### PROBLEM
For the listing below, give the number of lines that contain the word "Victrola" and no other text.

### MATERIAL FOR THIS EXERCISE
+ + +

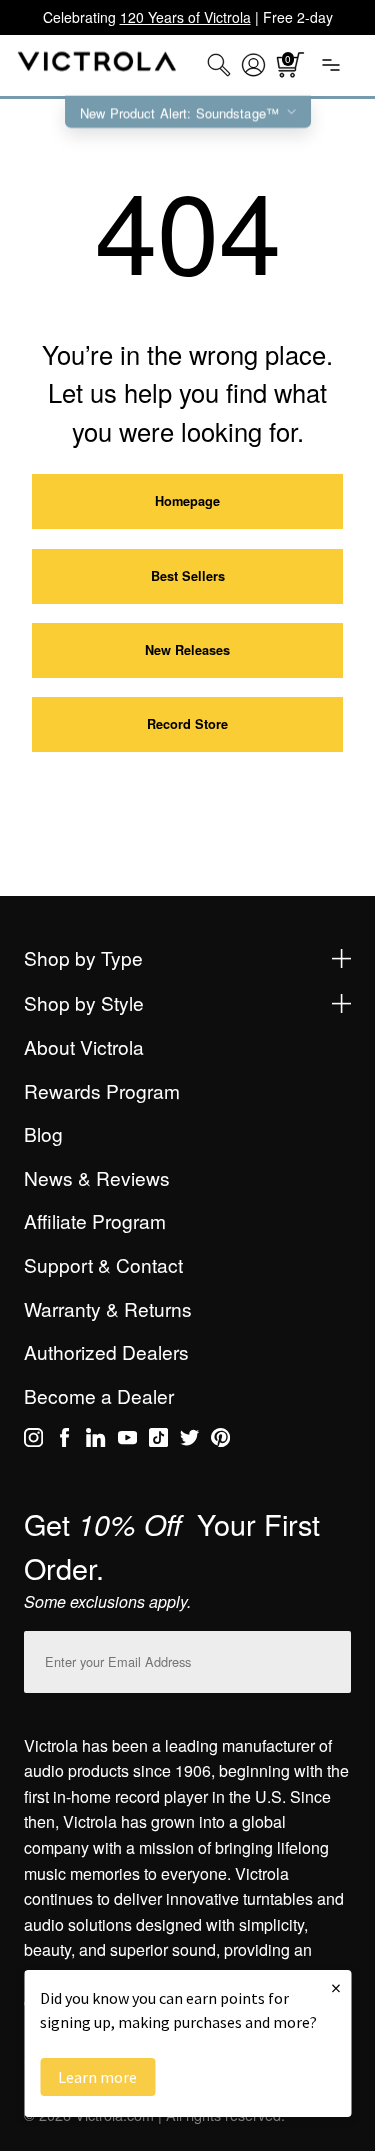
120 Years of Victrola (185, 17)
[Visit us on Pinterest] (220, 1441)
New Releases (187, 650)
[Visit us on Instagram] (33, 1441)
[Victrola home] (97, 65)
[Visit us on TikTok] (158, 1441)
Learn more (97, 2077)
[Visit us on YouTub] (127, 1441)
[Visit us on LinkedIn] (95, 1441)
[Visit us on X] (189, 1441)
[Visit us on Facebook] (64, 1441)
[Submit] (331, 1657)
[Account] (253, 65)
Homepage (187, 501)
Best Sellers (188, 576)
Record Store (187, 724)
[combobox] (219, 65)
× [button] (336, 1987)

+ + +

### EXERCISE RESULT
2